13 Jahre lang hat es in Spanien keinen islamistisch motivierten Anschlag gegeben. Der letzte fand am 11. März 2004 statt, als sich Terroristen am Bahnhof Madrid-Atocha in die Luft sprengten. Sie töteten 191 Menschen.
Dass nun ausgerechnet die katalanische Metropole Barcelona zum Ort eines Terror-Anschlags von Dschihadisten wird, wundert Experten wie Fernando Reinares überhaupt nicht. Für den Politik-Professor der Juan-Carlos-Universität in Madrid steht fest: "Barcelona ist zentraler Schauplatz der Dschihadisten-Szene in Spanien."
Reinares vertritt diese These bei Twitter und in einer Analyse für die Tageszeitung El País und kann sie mit Daten belegen. Zwischen 2013 und 2016 wurden in Spanien 178 Personen, die der salafistisch-dschihadistischen Szene angehören, wegen Terrorverdachts verhaftet. Knapp jeder Vierte von ihnen hat sich in der Provinz rund um Barcelona radikalisiert. Weitere Hotspots sind demnach der Großraum um die Hauptstadt Madrid (19,2 Prozent) sowie Ceuta (22 Prozent) und Melilla (12 Prozent), die spanischen Enklaven in Marokko.
Reinares hat die Daten über die inhaftierten Dschihadisten in einer aktuellen Studie für das "Combating Terrorism Center" der US-Militärakademie in West Point mit einem Team analysiert. 42 Prozent der Verhafteten waren Marokkaner. Der Anteil der Spanier beträgt 41,5 Prozent. Die Radikalisierung der meisten Männer und Frauen (ihr Anteil beträgt 13 Prozent) wurde in den Jahren 2011 und 2012 durch den Bürgerkrieg in Syrien ausgelöst.

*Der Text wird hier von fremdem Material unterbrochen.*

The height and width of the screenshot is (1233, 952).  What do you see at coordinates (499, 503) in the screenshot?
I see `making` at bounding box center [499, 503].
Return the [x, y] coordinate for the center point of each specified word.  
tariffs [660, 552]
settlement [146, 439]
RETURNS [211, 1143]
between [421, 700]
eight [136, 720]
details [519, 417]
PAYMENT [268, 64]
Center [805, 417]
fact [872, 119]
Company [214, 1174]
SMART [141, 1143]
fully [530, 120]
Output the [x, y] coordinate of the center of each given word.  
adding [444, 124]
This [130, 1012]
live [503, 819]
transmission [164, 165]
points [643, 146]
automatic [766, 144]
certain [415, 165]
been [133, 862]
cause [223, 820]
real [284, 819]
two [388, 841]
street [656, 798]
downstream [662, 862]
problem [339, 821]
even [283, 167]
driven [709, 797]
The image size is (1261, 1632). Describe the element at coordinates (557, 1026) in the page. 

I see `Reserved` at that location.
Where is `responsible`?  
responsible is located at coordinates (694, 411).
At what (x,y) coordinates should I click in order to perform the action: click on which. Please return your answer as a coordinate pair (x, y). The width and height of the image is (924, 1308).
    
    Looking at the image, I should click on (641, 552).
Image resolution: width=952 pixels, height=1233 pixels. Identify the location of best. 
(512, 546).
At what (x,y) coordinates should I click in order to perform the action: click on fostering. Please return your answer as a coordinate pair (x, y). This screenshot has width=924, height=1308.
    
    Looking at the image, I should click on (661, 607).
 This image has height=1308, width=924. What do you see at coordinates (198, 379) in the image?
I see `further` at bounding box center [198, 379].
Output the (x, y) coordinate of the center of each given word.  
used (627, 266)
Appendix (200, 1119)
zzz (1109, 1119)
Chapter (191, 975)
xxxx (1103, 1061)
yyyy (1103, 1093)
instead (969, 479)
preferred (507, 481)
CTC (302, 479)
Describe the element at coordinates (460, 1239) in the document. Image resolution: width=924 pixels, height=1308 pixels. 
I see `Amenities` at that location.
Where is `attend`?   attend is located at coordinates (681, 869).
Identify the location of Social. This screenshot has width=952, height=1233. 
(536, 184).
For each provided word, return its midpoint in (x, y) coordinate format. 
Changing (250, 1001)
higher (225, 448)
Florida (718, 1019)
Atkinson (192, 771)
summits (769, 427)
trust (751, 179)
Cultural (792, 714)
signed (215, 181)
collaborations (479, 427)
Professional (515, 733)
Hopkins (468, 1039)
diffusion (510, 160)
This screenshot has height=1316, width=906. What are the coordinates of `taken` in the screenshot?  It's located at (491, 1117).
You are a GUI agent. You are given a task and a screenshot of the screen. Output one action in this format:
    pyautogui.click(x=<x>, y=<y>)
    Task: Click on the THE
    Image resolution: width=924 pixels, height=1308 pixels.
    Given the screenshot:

Ebenfalls wichtig: der Vormarsch der Dschihadisten in Mali.
Die Terror-Experten betonen, dass sich neun von zehn Dschihadisten in Spanien, also im nun betroffenen Land selbst, radikalisiert haben. Im Vergleich zu Belgien, Frankreich, Dänemark oder Deutschland haben sich nur wenige Islamisten auf den Weg ins Kalifat des selbst ernannten Islamischen Staats gemacht, der die Verantwortung für den Anschlag in Barcelona mit 13 Toten übernommen hat. Die Radikalisierung fand in den meisten Fällen sowohl online (in sozialen Netzwerken gab es Kontakte zu Kämpfern in Syrien und Irak sowie zu Aktivisten in Österreich oder auf der arabischen Halbinsel) als auch offline statt.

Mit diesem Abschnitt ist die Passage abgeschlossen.